In transform coders, in general, an incoming audio signal is encoded into a bitstream comprising one or more frames, each including one or more segments. The encoder divides the signal into blocks of samples (segments) acquired at a given sampling frequency and these are transformed into the frequency domain to identify spectral characteristics of the signal. The resulting coefficients are not transmitted to full accuracy, but instead are quantized so that in return for less accuracy a saving in word length is achieved. A decoder performs an inverse transform to produce a version of the original having a higher, shaped, noise floor. It should be noted that, in general, coefficient frequency values are implicitly determined by the transform length and the sampling frequency or, in other words, the frequency (range) corresponding to a transform coefficient is directly related to the sampling rate.
Sub-band coders (SBC) operate in the same manner as transform coders, but here the transformation into the frequency domain is done by a sub-band filter. The sub-band signals are quantized and coded before transmission. The centre frequency and bandwidth of each sub-band is again implicitly determined by the filter structure and the sampling frequency.
In both the case of transform coders in general and sub-band coders in particular, the resolutions of the applied filters scale directly with the sampling frequency at which the transform or sub-band filter bank operates.

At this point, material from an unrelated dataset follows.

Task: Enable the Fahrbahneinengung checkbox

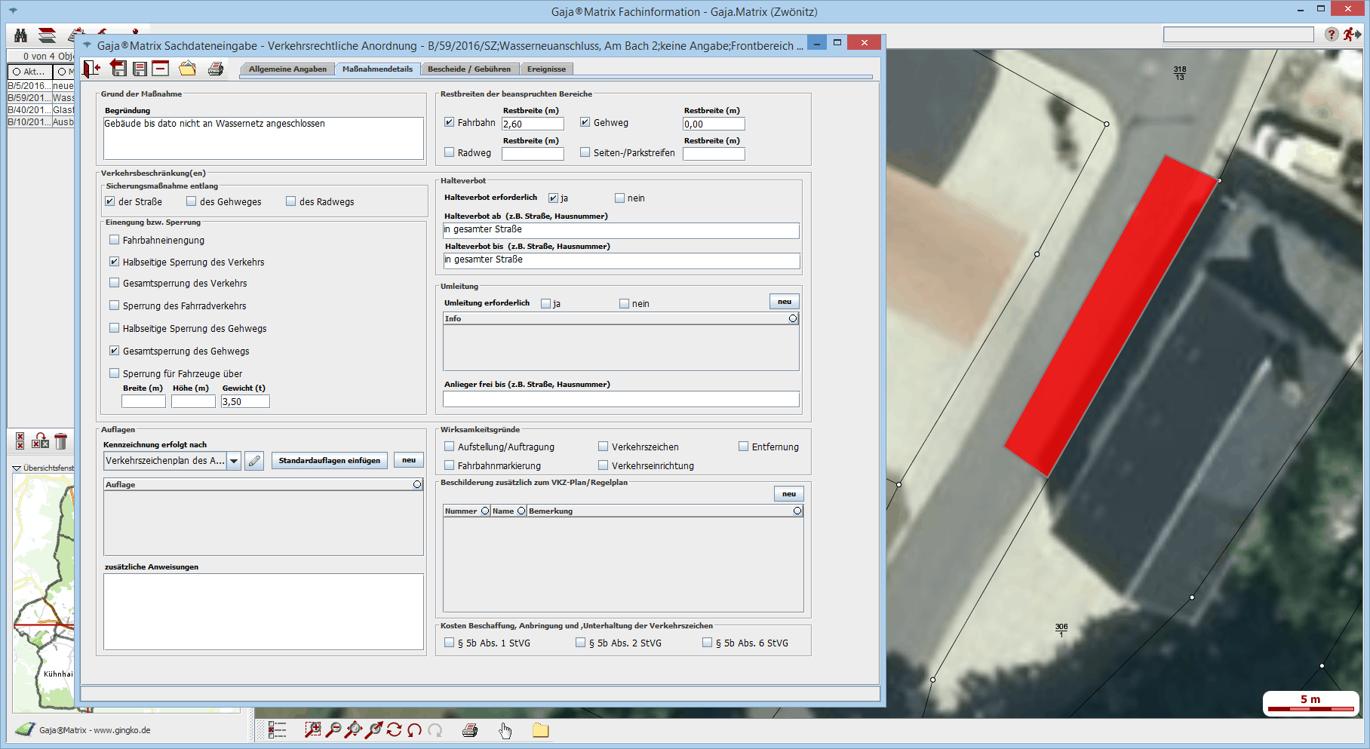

Many signals, however, comprise not only a deterministic component but a non-deterministic or stochastic noise component and Linear Predictive Coding (LPC) is one technique used to represent the spectral shape of this type or component of a signal. In general, an LPC based coder takes blocks of samples from the noisy component or signal and generates filter parameters representing the spectral shape of the block of samples. The decoder can then generate synthetic noise at the same sampling rate and, using the filter parameters calculated from the original signal, generate a signal with an approximation of the spectral shape of the original signal. It can be seen, however, that such coders are designed for one specific sampling frequency at which the decoder has to run using the filter parameters associated with the original sampling frequency. The predictive filter parameters are valid for this sampling frequency only, as a prediction error is to be generated at the specified sampling frequency in order to generate the correct output. (In a few very specific cases, it is possible to run a decoder at another sampling frequency, for example, exactly half the sampling frequency.)

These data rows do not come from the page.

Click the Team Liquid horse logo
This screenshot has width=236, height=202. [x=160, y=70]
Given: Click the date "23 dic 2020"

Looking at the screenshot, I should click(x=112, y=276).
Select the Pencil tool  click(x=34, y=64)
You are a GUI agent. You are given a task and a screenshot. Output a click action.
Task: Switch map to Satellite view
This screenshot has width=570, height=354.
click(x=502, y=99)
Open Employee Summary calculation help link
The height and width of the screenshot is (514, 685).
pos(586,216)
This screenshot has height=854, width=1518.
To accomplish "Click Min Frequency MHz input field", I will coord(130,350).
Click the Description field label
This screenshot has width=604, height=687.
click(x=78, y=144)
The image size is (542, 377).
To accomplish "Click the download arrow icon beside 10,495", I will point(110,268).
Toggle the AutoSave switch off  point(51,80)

However, the problem with current low bit rate audio coding systems addressed in the present specification including those generally described above and as exemplified in, for example, PCT Application No. WO97/21310 is that a bit stream produced by an encoder relates to a sampling frequency with which the bit stream has been generated by the encoder and at which sampling frequency the decoder has to run to generate the time-domain PCM (Pulse Code Modulation) output signal. Thus, the sampling frequency to be used in the decoder is either incorporated in the bitstream syntax as a parameter for the decoder, or known to the decoder in other ways.
Also, the decoder hardware requires clocking circuitry that can operate at any sampling frequency that may be used by the encoder to generate a coded bitstream. Scalability in terms of computational load for the decoder by means of scaling the output sampling frequency does not exist or is limited to a number of discrete steps.

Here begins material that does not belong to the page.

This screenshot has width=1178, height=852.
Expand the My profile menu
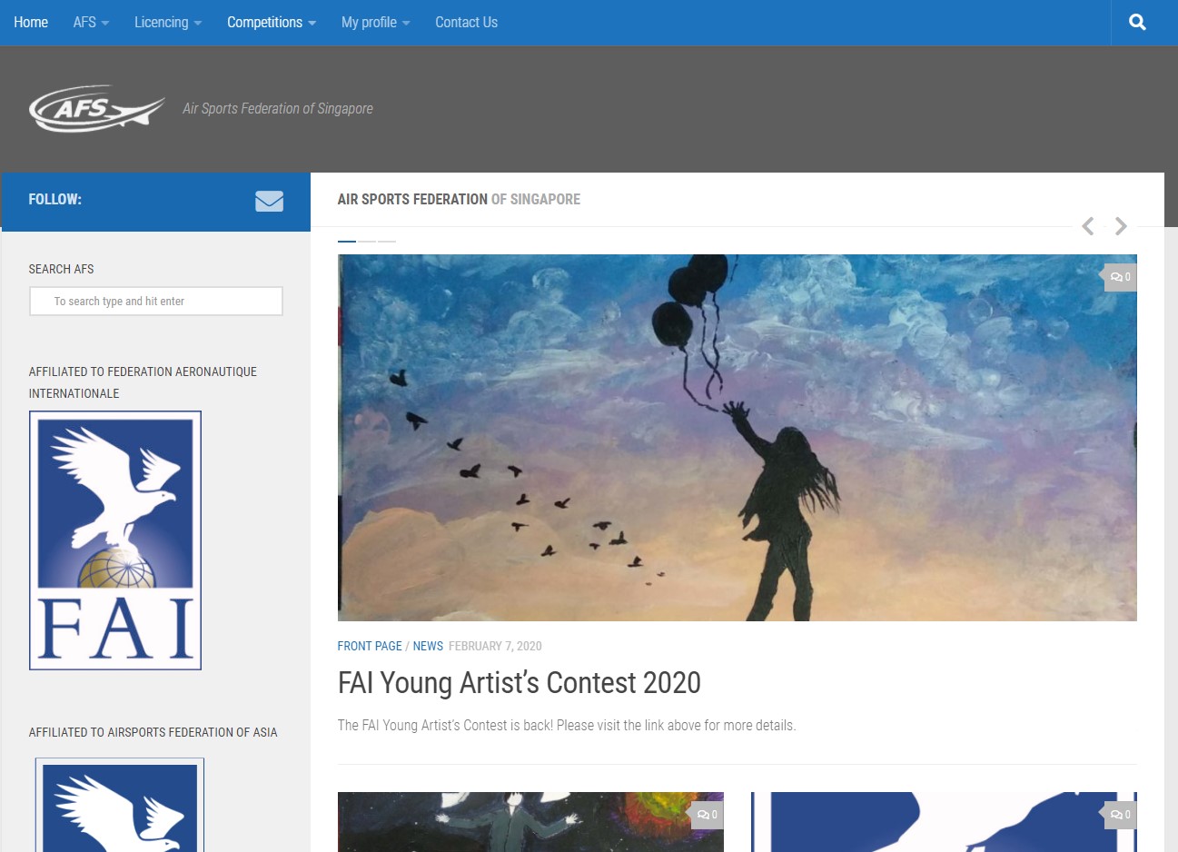[375, 23]
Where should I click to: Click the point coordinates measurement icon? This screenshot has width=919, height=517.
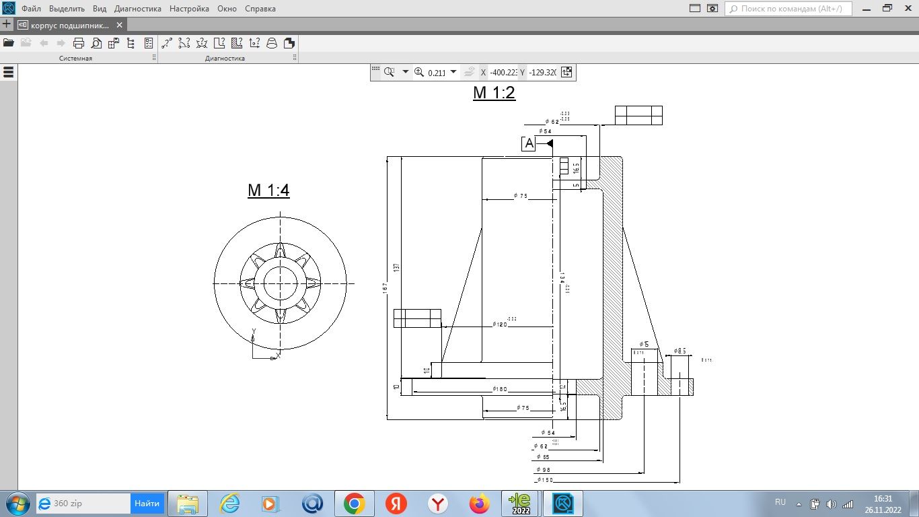254,43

The present invention provides a method of encoding an audio signal, the method comprising the steps of: sampling the audio signal at a first sampling frequency to generate sampled signal values; analysing the sampled signal values to generate a parametric representation of the audio signal; and generating an encoded audio stream including a parametric representation representative of said audio signal and independent of said first sampling frequency so allowing said audio signal to be synthesized independently of said sampling frequency.
Thus, the coded bitstream semantics and syntax required to regenerate the audio signal, including implicit parameters like frame length, are related to absolute frequencies and absolute timing, and thus not related to sampling frequency.
As such, the output sampling frequency of the decoder does not need to be related to the sampling frequency of the input signal to the encoder and so the encoder and decoder can run at a user selected sampling frequency, independently from each other.
So, the decoder can run at, for example, a single sampling frequency supported by the clocking circuitry of the decoder hardware, or the highest sampling frequency supported by the processing power of the decoder hardware platform.
In a preferred embodiment of the invention, components of the parametric representation include position and shape parameters of transient signal components and tracks representative of linked signal components. In this case, the parameters are encoded as absolute times and frequencies or indicative of absolute times and frequencies independent of the coder sampling frequency. Furthermore, in the embodiment, a component of the parametric representation includes line spectral frequencies representing a noise component of the audio signal independent of the original coder sampling frequency. These line spectral frequencies are represented by absolute frequency values.
An embodiment of the invention will now be described with reference to the accompanying drawings, in which:
FIG. 1 shows an embodiment of an audio coder according to the invention;
FIG. 2 shows an embodiment of an audio player according to the invention; and
FIG. 3 is shows a system comprising an audio coder and an audio player.
In a preferred embodiment of the present invention, FIG. 1, the encoder is a sinusoidal coder of the type described in European patent application No. 00200939.7, filed 15.03.2000 (Attorney Ref: PH-NL000120). In both the earlier case and the preferred embodiment, the audio coder 1 samples an input audio signal at a certain sampling frequency resulting in a digital representation x(t) of the audio signal. This renders the time-scale t dependent on the sampling rate. The coder 1 then separates the sampled input signal into three components: transient signal components, sustained deterministic components, and sustained stochastic components. The audio coder 1 comprises a transient coder 11, a sinusoidal coder 13 and a noise coder 14. The audio coder optionally comprises a gain compression mechanism (GC) 12.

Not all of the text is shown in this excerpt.